After ten rounds of brawling, “Chico” Corrales won by stunning stoppage in the tenth round after having been knocked down not once, but twice in that very same round. While there was some debate at the time over whether the fight should have stopped when it was, watching it a second or third time (or a fourth as I just did), it is clear that referee Tony Weeks did an outstanding job of overseeing the fight. Castillo was taking power shots from the heavy-handed Corrales and had stopped firing back, his hands dangerously and defenselessly low.

At the time of the stoppage, Corrales was ahead on two cards, 87-84 and 86-85, while the third favored Jose Luis Castillo 87-84. A case could be made that the fight was dead even, as beauty is often in the eye of the beholder. And, until this moment, there still was no clear cut victor, other than the fans.

One point I’d like to make note of as we look ahead to the second meeting between these two warriors is this: the role of referee Weeks cannot be understated in making the first fight as good as it was. Weeks was great.

It is not often that one can accurately comment on the officiating of a fight and heap praise on the third man in the ring. This fight was different. Weeks was tactful in breaking up the fighters the few times that he did, but spent much of the night telling the two combatants “manos libre.” “Manos libre” is Spanish for “hands free” and meant that if your hands were free you should be using them. And so they did.
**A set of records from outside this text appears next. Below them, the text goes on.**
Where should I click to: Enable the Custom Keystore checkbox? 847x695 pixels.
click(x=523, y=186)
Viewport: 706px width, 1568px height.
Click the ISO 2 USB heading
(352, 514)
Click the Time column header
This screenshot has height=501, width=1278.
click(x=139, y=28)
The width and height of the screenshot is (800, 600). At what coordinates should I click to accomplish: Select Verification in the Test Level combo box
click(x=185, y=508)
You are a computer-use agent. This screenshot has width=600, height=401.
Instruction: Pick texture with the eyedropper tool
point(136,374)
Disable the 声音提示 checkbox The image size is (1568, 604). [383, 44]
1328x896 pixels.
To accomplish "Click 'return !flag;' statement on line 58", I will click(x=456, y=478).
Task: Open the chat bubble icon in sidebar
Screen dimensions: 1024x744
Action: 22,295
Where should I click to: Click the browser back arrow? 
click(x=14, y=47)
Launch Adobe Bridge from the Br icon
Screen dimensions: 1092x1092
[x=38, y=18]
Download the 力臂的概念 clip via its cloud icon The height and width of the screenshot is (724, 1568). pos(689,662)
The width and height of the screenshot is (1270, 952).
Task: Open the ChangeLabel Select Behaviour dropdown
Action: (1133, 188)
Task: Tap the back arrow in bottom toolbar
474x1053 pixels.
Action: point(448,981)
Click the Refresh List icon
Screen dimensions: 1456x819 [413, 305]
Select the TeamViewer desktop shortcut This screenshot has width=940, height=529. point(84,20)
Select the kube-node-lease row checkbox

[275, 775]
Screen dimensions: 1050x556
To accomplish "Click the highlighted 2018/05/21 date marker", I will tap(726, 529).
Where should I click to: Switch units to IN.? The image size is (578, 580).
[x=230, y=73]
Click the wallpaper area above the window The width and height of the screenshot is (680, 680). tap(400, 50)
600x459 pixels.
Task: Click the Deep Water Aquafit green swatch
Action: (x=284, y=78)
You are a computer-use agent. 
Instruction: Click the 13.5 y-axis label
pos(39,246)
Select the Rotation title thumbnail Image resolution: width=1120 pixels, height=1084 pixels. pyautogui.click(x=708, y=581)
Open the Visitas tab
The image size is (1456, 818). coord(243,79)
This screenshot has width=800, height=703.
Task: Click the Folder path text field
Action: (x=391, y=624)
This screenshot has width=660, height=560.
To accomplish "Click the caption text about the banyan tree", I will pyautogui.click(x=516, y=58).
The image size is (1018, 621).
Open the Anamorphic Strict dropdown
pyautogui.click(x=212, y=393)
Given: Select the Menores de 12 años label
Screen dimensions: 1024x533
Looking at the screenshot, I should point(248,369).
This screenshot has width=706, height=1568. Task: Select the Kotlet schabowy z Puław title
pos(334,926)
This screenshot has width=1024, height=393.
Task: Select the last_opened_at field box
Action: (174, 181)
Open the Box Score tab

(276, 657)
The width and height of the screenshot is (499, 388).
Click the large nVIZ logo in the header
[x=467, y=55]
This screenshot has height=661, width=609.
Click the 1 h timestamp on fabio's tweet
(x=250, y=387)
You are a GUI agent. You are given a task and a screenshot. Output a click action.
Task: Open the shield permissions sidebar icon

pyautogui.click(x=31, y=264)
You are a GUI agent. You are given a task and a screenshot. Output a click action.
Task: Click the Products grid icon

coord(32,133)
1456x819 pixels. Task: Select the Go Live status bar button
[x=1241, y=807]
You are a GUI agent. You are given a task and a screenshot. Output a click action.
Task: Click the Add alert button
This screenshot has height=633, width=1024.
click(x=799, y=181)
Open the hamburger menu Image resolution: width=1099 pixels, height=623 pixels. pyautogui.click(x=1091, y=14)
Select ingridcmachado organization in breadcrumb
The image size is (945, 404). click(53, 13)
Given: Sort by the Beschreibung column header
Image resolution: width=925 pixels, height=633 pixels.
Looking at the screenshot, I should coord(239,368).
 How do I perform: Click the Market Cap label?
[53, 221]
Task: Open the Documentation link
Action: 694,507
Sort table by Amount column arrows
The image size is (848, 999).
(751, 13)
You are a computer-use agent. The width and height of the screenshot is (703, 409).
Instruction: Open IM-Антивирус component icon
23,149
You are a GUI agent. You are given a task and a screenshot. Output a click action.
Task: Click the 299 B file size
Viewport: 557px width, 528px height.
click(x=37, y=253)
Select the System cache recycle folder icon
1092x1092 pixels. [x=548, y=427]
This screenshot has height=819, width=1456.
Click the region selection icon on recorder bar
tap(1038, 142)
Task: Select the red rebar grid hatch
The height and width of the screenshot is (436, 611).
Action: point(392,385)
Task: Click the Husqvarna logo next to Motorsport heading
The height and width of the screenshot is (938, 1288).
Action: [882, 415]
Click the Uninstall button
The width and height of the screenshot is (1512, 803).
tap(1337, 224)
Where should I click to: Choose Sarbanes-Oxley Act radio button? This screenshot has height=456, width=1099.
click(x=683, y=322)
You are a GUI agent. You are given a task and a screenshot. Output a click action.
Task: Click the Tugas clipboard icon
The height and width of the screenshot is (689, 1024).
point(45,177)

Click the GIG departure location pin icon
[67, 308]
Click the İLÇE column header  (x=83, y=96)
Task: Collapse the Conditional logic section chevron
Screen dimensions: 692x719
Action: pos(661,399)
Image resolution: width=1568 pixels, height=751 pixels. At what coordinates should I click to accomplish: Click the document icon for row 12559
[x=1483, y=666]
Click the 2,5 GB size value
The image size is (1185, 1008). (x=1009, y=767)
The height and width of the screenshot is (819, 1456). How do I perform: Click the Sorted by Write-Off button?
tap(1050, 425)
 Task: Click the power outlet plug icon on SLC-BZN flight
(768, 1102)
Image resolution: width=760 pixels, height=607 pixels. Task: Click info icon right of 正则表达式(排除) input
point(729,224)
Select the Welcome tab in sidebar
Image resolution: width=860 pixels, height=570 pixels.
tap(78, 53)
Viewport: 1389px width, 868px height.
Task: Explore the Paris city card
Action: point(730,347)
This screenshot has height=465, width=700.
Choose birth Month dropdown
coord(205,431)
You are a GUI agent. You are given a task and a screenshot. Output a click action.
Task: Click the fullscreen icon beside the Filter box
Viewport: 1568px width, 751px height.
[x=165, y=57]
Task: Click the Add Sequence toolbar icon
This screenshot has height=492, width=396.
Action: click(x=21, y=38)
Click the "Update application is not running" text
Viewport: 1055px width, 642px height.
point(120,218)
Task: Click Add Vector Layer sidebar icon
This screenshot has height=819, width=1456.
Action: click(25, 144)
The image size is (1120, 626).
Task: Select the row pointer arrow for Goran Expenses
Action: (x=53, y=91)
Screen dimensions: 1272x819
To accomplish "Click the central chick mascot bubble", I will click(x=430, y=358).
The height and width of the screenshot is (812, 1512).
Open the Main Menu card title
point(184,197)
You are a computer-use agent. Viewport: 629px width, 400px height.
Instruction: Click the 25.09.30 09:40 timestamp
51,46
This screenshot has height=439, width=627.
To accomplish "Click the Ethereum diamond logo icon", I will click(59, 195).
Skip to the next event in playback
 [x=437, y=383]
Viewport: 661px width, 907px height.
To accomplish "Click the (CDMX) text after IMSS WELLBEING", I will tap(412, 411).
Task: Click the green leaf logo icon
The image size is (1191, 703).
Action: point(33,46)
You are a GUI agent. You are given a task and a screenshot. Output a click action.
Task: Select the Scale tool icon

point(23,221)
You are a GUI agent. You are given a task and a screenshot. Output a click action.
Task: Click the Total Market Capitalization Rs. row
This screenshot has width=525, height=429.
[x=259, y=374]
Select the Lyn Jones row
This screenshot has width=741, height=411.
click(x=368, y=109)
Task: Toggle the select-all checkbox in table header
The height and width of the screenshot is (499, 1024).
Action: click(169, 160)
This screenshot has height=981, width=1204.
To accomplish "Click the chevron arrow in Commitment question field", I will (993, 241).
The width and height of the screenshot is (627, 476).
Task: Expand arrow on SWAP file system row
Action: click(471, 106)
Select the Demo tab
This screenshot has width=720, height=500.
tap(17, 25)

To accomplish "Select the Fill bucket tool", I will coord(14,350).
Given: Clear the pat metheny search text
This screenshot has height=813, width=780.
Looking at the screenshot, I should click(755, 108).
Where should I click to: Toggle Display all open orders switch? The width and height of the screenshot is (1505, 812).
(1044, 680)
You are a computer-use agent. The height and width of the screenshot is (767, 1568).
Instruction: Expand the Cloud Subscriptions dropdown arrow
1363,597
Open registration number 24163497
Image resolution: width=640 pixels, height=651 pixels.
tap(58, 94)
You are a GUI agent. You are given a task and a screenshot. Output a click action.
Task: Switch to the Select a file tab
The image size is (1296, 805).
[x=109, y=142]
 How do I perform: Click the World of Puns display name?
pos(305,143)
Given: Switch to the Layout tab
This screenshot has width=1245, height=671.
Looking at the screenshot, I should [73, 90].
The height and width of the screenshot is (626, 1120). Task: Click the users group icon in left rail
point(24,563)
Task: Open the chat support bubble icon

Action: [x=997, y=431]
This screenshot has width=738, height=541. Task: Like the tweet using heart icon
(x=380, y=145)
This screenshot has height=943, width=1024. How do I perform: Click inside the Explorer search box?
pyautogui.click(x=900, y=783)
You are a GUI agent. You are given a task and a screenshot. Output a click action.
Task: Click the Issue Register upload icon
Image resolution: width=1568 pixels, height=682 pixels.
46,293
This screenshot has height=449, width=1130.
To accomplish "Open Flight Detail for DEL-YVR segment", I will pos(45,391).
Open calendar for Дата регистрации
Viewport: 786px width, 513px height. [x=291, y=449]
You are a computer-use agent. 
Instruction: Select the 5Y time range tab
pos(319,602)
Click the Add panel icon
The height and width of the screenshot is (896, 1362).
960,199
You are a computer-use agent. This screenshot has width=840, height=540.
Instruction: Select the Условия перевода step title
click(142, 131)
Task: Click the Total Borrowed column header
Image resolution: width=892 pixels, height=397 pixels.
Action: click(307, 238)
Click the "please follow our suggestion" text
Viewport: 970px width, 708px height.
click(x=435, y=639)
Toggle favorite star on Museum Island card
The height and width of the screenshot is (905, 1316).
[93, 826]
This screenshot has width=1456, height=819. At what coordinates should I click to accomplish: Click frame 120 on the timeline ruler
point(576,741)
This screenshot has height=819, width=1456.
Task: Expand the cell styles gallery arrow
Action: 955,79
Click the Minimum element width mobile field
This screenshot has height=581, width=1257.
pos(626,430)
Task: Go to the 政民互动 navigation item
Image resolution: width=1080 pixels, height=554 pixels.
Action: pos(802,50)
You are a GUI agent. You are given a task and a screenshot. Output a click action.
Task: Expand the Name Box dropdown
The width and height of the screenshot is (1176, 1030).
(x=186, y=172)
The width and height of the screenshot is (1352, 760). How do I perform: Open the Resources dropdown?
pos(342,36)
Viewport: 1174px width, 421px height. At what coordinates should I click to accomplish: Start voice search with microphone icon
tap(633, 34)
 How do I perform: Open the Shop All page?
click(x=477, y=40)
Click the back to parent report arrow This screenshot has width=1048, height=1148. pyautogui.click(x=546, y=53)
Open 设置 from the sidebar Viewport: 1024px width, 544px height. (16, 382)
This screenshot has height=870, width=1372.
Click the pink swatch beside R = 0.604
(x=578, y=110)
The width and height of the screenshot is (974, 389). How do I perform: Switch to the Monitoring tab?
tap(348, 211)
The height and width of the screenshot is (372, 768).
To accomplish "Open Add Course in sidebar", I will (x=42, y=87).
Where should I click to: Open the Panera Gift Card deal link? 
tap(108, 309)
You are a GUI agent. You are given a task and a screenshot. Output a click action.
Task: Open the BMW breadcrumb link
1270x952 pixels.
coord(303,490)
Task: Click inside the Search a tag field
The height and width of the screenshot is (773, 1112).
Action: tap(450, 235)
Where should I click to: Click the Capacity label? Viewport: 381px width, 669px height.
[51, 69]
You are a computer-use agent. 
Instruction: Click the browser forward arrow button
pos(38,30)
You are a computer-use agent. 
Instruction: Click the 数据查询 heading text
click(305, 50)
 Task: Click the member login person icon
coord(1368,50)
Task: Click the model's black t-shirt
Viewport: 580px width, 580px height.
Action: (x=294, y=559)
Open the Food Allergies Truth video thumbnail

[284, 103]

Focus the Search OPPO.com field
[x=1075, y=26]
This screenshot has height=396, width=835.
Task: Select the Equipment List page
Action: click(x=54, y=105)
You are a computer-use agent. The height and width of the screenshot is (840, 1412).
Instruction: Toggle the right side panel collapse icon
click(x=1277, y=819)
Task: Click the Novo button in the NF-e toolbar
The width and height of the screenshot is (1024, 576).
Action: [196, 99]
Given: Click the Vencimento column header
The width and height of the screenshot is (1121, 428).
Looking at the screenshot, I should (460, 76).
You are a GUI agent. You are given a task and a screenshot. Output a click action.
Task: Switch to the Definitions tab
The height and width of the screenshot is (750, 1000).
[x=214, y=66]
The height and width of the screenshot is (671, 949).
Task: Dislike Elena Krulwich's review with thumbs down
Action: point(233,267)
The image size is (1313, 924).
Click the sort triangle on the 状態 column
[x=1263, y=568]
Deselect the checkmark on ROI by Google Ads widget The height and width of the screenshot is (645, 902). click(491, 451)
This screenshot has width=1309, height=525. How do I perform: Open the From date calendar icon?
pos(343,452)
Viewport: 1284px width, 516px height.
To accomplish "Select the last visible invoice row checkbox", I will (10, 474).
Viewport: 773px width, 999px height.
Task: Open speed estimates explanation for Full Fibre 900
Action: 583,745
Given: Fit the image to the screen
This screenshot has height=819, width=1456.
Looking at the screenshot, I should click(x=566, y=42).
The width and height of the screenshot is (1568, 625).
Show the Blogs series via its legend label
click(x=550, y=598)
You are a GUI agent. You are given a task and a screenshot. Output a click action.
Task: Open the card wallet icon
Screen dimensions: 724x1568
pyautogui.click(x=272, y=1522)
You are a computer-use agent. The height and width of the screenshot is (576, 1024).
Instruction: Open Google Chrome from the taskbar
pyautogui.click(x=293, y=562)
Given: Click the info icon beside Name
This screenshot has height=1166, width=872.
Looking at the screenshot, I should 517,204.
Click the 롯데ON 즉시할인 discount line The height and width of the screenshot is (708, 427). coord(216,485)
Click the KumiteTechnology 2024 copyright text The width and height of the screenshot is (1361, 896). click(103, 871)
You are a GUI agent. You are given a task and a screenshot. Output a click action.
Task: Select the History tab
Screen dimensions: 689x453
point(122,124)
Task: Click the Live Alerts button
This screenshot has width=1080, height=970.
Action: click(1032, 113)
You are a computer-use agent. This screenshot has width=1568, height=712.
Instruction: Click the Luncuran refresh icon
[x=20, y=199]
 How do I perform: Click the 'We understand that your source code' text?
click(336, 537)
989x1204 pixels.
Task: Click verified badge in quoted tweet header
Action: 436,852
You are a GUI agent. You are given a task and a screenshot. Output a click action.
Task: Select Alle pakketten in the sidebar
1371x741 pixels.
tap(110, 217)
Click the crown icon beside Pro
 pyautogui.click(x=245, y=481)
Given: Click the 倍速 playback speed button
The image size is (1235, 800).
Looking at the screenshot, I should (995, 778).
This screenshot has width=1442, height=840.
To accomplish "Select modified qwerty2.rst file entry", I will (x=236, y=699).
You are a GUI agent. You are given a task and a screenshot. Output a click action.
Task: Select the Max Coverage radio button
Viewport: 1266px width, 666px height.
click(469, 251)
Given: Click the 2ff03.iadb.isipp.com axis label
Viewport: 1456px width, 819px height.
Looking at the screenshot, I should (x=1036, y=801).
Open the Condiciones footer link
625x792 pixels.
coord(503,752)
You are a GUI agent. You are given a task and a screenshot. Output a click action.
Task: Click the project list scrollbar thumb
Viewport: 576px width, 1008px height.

Another ref could easily have intervened much more than the veteran Tony Weeks did, and the fight could have turned out differently. If forced to break in the clinches, the bout may have become more of a boxing match than the thrilling slugfest it was. A boxing match would have favored Diego Corrales more than Castillo, as Jose Luis is known for his great work on the inside and solid body work. In theory, the lanky Corrales would have had to work behind his jab and follow with solid right hands behind them while the Mexicali, Mexico native Castillo tried to work his way inside.

Instead, Corrales, of Sacramento, California, chose to fight Castillo’s fight and welcomed the challenge of winning a war, which he did. But he was able to do that in part due to Weeks allowing the men to fight in close quarters and work their way out of the clinches. The fighters both made the fight great and Weeks was instrumental in allowing that to happen.

Looking ahead to October later this year we can only hope that the rematch comes remotely close to their spring classic. The third man in the ring may have a say in that, but with the Castillo camp not accepting the stoppage as warranted, we can assume that Weeks won’t be the man.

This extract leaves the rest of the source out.